The dataset contains health records of 70 thousand patients. There are 12 variables included in the dataset for each of the patient. Below is a snip of the data table. Not all variables and observations are shown below due to limited space.

id age gender height weight ap_hi ap_lo cholesterol gluc smoke alco active cardio
0 18393 2 168 62 110 80 1 1 0 0 1 0
1 20228 1 156 85 140 90 3 1 0 0 1 1
2 18857 1 165 64 130 70 3 1 0 0 0 1
3 17623 2 169 82 150 100 1 1 0 0 1 1
4 17474 1 156 56 100 60 1 1 0 0 0 0
8 21914 1 151 67 120 80 2 2 0 0 0 0

Data Wrangling, Munging, and Cleaning

Of the 12 variables, We are going to only look at the association between the two type of blood pressures (systolic BP and diastolic BP) and CVDs, specifically, within the age group of 30 - 40. The Cardiovascular Disease Dataset is filtered to only include three variables of the targeted age group: systolic BP (“ap_hi”), diastolic BP (“ap_lo”), and presence/absence of cardiovascular diseases (“cardio”)

_STORED DATA_

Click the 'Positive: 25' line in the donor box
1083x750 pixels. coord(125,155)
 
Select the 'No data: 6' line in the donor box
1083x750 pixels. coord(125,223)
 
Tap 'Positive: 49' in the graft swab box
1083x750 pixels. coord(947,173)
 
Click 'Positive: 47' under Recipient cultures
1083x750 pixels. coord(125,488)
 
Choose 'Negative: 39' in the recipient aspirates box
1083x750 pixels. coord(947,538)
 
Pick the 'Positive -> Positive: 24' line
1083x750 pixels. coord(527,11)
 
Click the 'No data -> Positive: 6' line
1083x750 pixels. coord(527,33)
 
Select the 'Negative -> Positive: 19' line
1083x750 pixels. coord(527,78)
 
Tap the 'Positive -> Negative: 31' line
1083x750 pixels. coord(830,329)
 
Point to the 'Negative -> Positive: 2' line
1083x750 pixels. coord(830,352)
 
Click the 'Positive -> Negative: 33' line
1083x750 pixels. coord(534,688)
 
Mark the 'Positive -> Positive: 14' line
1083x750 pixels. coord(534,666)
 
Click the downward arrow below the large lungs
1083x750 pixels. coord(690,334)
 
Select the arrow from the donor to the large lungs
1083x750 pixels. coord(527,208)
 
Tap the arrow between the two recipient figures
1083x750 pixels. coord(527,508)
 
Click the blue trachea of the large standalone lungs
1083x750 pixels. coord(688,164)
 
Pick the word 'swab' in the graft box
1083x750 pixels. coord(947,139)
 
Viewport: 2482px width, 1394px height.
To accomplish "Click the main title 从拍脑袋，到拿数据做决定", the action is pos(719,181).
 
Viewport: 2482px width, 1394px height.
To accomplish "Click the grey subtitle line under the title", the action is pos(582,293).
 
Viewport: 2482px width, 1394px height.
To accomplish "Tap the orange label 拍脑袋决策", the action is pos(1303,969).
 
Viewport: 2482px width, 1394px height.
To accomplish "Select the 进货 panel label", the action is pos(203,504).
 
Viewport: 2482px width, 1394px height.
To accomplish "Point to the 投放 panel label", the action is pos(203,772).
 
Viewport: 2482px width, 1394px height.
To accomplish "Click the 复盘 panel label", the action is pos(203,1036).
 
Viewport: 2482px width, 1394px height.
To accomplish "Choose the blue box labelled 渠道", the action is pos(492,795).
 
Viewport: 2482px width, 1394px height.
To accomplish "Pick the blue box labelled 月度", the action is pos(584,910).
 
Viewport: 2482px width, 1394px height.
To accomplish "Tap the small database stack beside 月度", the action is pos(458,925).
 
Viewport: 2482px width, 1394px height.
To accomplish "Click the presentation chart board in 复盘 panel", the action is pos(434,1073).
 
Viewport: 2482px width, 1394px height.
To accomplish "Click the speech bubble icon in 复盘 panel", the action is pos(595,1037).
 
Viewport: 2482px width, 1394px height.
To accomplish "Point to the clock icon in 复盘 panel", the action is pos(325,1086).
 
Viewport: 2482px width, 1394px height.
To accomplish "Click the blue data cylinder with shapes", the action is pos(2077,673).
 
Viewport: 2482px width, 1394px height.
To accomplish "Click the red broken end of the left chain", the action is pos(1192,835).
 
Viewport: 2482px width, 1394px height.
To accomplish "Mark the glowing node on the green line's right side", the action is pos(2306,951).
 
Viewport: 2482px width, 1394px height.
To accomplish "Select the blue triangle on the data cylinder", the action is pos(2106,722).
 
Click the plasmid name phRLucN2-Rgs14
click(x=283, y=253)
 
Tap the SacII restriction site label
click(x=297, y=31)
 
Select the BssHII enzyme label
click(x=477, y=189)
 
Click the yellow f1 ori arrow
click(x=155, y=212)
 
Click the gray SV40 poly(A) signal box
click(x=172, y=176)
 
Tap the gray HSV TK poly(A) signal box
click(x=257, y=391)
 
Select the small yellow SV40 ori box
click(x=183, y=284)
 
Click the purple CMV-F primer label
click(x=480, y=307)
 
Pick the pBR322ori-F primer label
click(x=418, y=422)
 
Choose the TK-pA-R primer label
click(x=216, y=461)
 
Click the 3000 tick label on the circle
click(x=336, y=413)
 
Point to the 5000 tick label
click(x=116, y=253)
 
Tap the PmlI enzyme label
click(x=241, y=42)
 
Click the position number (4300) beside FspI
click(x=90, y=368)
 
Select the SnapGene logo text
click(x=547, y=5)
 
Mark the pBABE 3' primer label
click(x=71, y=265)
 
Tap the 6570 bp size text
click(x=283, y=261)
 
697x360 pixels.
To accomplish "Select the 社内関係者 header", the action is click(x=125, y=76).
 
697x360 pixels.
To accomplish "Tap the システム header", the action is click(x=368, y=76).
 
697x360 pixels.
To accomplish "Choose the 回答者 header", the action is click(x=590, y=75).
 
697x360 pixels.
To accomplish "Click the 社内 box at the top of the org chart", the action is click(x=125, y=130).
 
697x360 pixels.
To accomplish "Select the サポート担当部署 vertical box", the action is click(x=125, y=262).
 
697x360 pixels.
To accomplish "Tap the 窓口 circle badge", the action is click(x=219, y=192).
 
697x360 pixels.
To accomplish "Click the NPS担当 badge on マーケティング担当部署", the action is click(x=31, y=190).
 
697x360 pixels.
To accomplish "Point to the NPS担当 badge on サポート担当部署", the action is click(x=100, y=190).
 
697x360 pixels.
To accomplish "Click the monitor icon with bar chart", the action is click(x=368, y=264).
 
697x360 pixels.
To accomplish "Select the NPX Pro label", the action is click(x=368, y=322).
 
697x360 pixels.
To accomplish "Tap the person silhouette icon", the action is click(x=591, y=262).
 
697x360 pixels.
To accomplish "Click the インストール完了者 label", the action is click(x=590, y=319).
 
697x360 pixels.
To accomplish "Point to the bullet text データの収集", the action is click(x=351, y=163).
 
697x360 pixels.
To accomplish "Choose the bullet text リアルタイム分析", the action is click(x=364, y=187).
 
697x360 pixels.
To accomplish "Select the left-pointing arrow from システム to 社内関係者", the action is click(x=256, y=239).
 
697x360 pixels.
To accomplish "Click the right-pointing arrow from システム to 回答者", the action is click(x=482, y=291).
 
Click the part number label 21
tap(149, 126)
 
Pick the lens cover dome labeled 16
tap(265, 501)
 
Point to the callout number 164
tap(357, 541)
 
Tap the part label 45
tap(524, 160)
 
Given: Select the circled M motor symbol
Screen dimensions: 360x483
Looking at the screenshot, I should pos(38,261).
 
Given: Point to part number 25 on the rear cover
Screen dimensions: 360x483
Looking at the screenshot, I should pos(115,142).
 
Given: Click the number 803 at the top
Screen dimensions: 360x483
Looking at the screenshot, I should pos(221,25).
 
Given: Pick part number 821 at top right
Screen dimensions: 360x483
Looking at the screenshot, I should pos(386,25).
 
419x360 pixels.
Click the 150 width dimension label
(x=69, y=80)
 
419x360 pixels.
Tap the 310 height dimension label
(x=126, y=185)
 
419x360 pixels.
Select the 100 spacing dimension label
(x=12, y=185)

_DESCRIPTION OF THE TASK_
List the variables that the cardiovascular dataset text says remain after the dataset is filtered for the targeted age group, giving each with its column name. The rows have no connection to the cardiovascular dataset text.

_OUTPUT BELOW_
- Systolic BP ("ap_hi")
- Diastolic BP ("ap_lo")
- Presence/absence of cardiovascular diseases ("cardio")